Когда Морай проснулся, он сперва, кажется, удивился тому, как жмётся к чёрной куртизанке. Впрочем, его улыбка тут же блеснула в предрассветном полумраке.

— Схаалитка, — молвил он и огладил её шёлковые бёдра. — Хороша. Прекрасна та жрица, что решит стать шлюхой.

— Это не решение, — тихо ответила Эйра.

«Это купля-продажа».

— Неважно, — и он провёл кончиками пальцев по её лбу. Словно представлял, как на чёрном будет смотреться схаалитская татуировка в виде черепа. — Ты здесь, а значит, ты не жрица. Разве не лучше жить так, не слушая бухтение дохлых дураков?

Эйра приподняла бровь. Ей не нравились эти слова.

«Я не раскаиваюсь за то, что кем мне пришлось стать. Схаал знает — это не мой выбор. И всё равно ждёт меня».

Пальцы маргота очертили линию её губ. Он придвинулся ближе. Его горячее после сна тело так и манило к себе.

Эйра вздохнула, отгоняя от себя муки сомнений. Всякое сопротивление таяло в тепле Морая.

«Руки Схаала призрачны и недосягаемы. Он всегда ждёт свою невесту, но никогда не приласкает её. Всю жизнь она проведёт в одиночестве ради того, чтобы воссоединиться со ним после смерти. Бог Горя никогда не даст мне этого наслаждения… которого я так жажду».

Морай надавил ей на плечо, укладывая её на постель под собой, и склонился к её шее. Контекст у этого был лишь один.
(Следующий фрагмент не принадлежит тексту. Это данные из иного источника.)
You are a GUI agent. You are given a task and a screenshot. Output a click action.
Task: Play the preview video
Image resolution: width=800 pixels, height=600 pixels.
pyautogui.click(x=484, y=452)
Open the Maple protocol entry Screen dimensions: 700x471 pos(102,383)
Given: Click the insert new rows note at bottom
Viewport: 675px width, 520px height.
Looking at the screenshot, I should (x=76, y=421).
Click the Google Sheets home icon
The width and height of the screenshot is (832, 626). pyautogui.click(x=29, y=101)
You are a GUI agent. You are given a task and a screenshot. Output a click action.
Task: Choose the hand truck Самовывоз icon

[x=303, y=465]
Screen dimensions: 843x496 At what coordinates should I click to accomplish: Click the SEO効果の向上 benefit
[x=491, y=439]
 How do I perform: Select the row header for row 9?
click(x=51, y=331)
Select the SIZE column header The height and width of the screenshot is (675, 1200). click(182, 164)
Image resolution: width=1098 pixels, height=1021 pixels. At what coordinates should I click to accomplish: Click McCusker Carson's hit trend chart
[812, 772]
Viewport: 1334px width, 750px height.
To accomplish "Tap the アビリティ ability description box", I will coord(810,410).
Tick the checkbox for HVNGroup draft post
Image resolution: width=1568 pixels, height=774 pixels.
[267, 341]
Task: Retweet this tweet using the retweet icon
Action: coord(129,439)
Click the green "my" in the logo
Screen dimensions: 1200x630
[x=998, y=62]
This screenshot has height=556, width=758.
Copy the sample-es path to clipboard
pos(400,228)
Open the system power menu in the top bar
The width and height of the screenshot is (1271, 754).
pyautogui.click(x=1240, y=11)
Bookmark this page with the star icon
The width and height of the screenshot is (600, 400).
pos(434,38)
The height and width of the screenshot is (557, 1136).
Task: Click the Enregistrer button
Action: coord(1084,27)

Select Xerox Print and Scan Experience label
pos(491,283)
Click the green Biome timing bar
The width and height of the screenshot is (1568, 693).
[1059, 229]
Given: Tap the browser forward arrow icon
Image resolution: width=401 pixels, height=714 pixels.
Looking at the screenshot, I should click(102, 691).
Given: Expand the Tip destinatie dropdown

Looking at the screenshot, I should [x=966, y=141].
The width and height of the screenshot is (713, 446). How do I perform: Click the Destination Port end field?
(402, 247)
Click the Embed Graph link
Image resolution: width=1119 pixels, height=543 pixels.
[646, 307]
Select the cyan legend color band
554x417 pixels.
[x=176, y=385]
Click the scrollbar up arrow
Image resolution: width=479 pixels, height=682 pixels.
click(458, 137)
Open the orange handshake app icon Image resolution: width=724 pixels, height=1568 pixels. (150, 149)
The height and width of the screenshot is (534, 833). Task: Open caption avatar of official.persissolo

Эйра поджала ноги, пытаясь совладать с разливающейся по животу негой — но та лишь усилилась, когда маргот прильнул к ней всем телом.

Она твердила себе, что непременно напомнит ему, что встретила его неподалёку от Кирабо не просто так. Там она исполняла свой схаалитский долг. И добавит, что именно к этому будет стремиться, что бы ни происходило. Но после их утренней любви маргот сказал своё слово первым:

— Найди Мальтару и скажи, что я велел забрать твои вещи из «Дома» сюда.

И душа Эйры окончательно погрузилась во мрак.

«Это признание меня фавориткой», — думала она, спешно шагая по второму этажу Покоя и ёжась от холодного сквозняка. — «Маргот не успокоится, пока не сломит меня окончательно. Пока не получит мою любовь и признания в том, что я предаю Схаала ради него. Тогда он вышвырнет меня, как обёртку от конфеты. Ведь для него такое удовольствие — ломать не только жизни, но и судьбы, разлучать людей с их предназначением и даже с их богами».

Шаг её делался быстрее и злее.

«Он может смутить мой разум, очаровать меня, овладеть мною и довести меня до сладостного изнеможения. Но его не было со мной тогда. Холодной зимой много лет тому назад, когда я получила свой дар. Лишь Схаал стоял надо мной. И я никогда не забуду этого и никогда не отрекусь от своего Молчаливого Супруга. Даже если меня отдадут на растерзание палачам, я буду нести волю Бога Горя. И, уступая своё тело, я не уступлю марготу свою душу».

Она встретилась с леди Мальтарой у лестницы. Та сжимала в кулаке какую-то бумажку. Светло-русая, почти беловолосая, невысокая девушка смотрела сосредоточенно и сурово.

— Миледи, — поклонилась ей Эйра. — Маргот велел…

— Понятно, — прервала её Мальтара и спрятала листок в карман. И смерила сухим взглядом чёрное тело куртизанки. От холода грудь Эйры чётче проступала под тканью, и оттого неудачливая жрица казалась себе голой под взором марготской сестры.

Эйра скрестила пальцы внизу живота и поклонилась ещё раз, собираясь уйти. Но Мальтара вдруг сказала:

— Стой.

Эйра подняла на неё вопросительный взгляд.

— Ты хороша, — с нотой зависти произнесла Мальтара. — Но ты знаешь, любая красота наскучивает.

— Вне всякого сомнения, миледи.

— Мой брат давно равнодушен к внешним признакам. Ему надо, чтобы в дополнение к ним шла жизнь девушки. Он будет пользоваться ею, пока не сломает.

— Я понимаю. Но возразить марготу я не вправе.

— Верно, — кивнула Мальтара. — Может, тебе повезёт, и по прошествии его интереса тебя заберёт кто-то из его людей. А может, если ты наскучишь ему в ненужный момент, ты даже умрёшь.

«Что ей надо от меня?» — вяло подумала Эйра. — «То, о чём она говорит, известно любой девушке из “Дома”».

— Такова судьба шлюхи, миледи.

— Да, однако… — Мальтара вдруг натянула странную кривую улыбку на лицо. Этим она стала похожа на Морая. — Я хочу от тебя кое-что, пока ты ещё здесь. Мы договоримся.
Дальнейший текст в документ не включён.